L'oscurità, la selva avvolgente sul corpo sudato, un cielo cupo capace di intontire il senso dell'orientamento, la terribile frustrazione causata dalla dilatazione del tempo; un passo, un minuto, un passo, due minuti, un passo, quattro minuti; Thule cominciava a credere che non sarebbe mai giunto a destinazione.
I rami lo afferravano per le braccia, le foglie lo trattenevamo, le radici lo intralciavano nel cammino. Doveva semplicemente andare dritto, seguire il tenue bagliore della luna del tramonto, la piccola Ghana, figlia di astri troppo insignificanti per dare a lei un ruolo importante nelle vicende del cielo. Doveva semplicemente andare dritto. Ghana appariva ai suoi occhi, poi spariva, le fronde la nascondevano, e gli alberi apparivano tutti uguali, l'uno all'altro, e il percorso cominciava ad avvolgersi su sé stesso, dando la sensazione di cambiare rotta, per lo meno fino a una nuova apparizione dell'astro.

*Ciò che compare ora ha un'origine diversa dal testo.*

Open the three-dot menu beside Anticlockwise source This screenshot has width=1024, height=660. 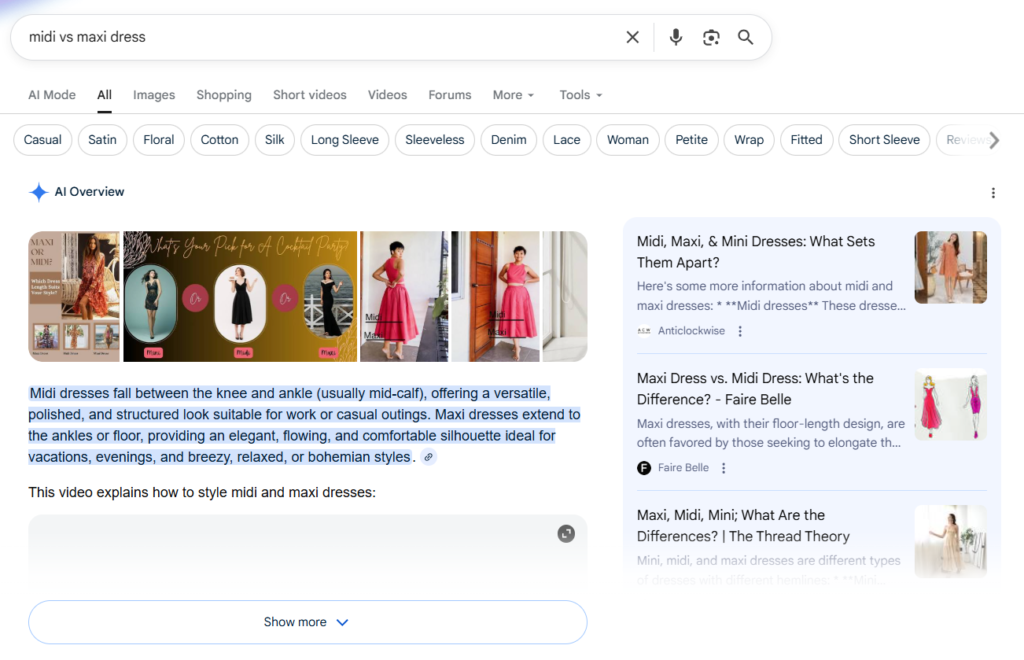(x=739, y=330)
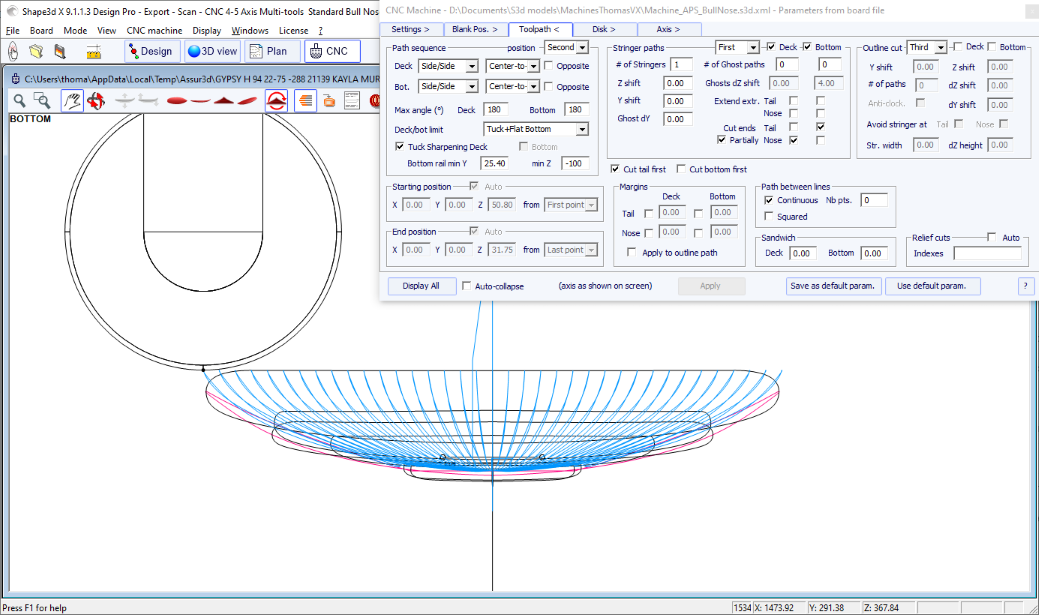1039x615 pixels.
Task: Click the open folder icon in main toolbar
Action: tap(36, 51)
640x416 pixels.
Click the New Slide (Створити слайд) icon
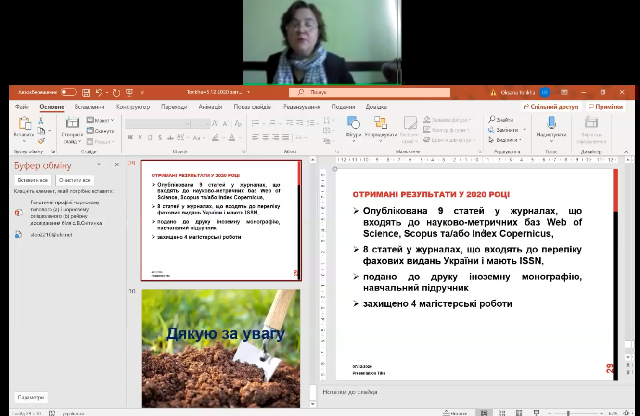click(x=71, y=127)
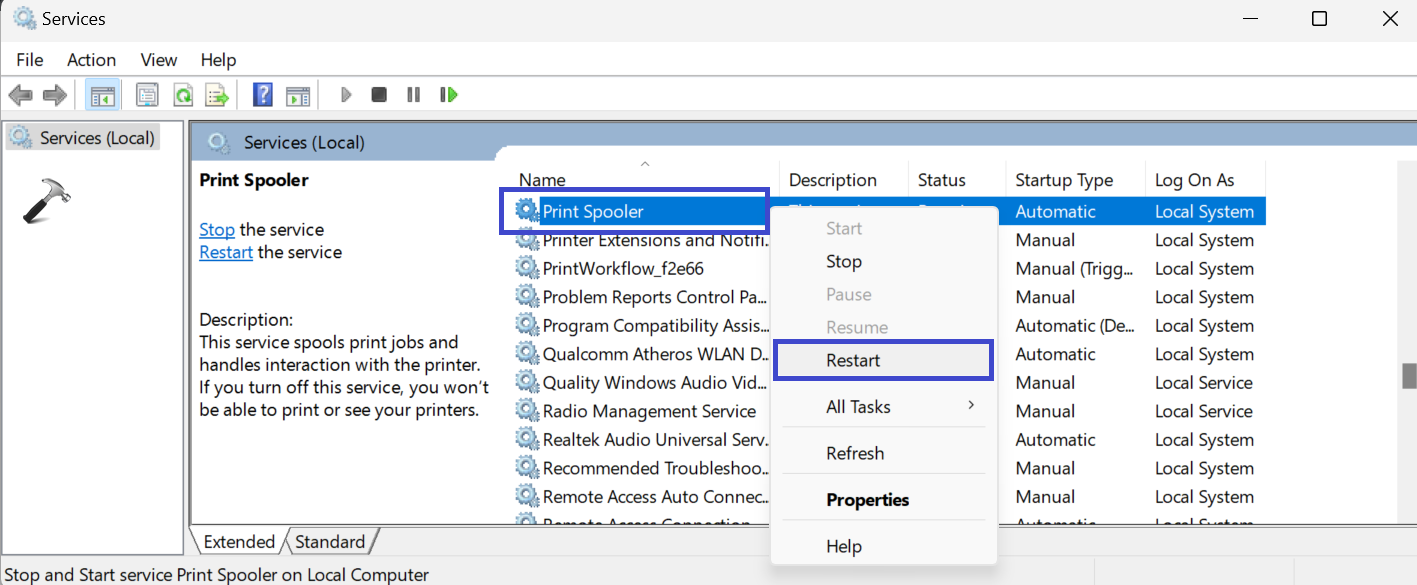The width and height of the screenshot is (1417, 585).
Task: Sort the list by Startup Type column
Action: [x=1064, y=180]
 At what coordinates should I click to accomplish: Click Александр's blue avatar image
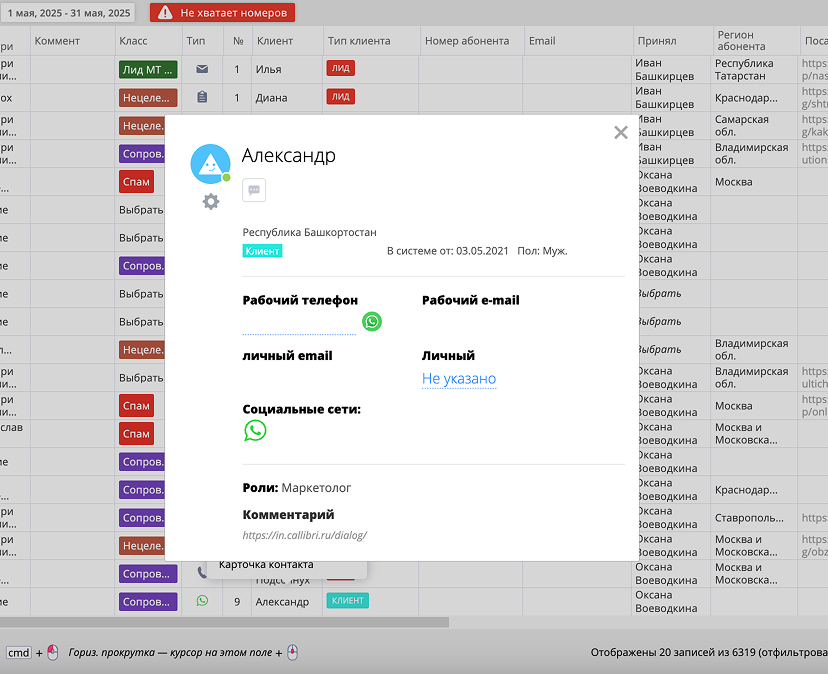(x=210, y=164)
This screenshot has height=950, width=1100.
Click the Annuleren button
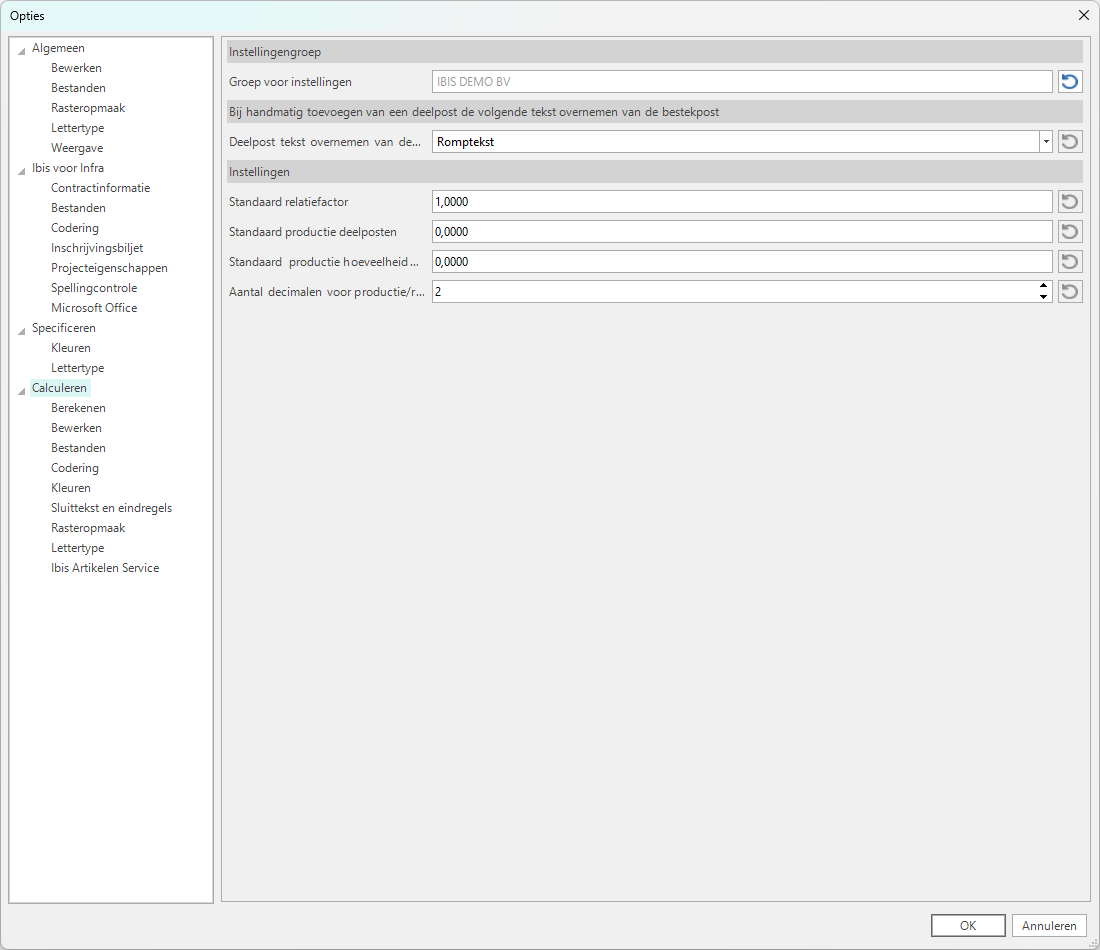point(1049,926)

Doveva essere svelto. Aveva poche ore per giungere a destinazione, e ancor meno prima che la luna più brillante, Sopha, abbagliasse la piccola Ghana con il suo volto pallido e abbacinante. Perdere la vista di Ghana avrebbe significato perdere il faro guida, e perdere per sempre il proprio sentiero in quella selva quasi impenetrabile.
Doveva concentrarsi. Doveva ignorare i rumori alle sue spalle. Doveva continuare a camminare. Doveva seguire il richiamo di Ghana. Lo doveva a sé stesso, alla sua famiglia.
Eppure Thule percepiva lo sguardo delle belve. Non alle sue spalle, bensì ovunque attorno a lui. Sentiva quel fremito, la paura, il desiderio quasi incontrollabile di iniziare a correre.
Correre significava perdersi. Correre significava morire.
Doveva camminare, continuare lungo il percorso segnato dalla piccola luna. E doveva fare presto.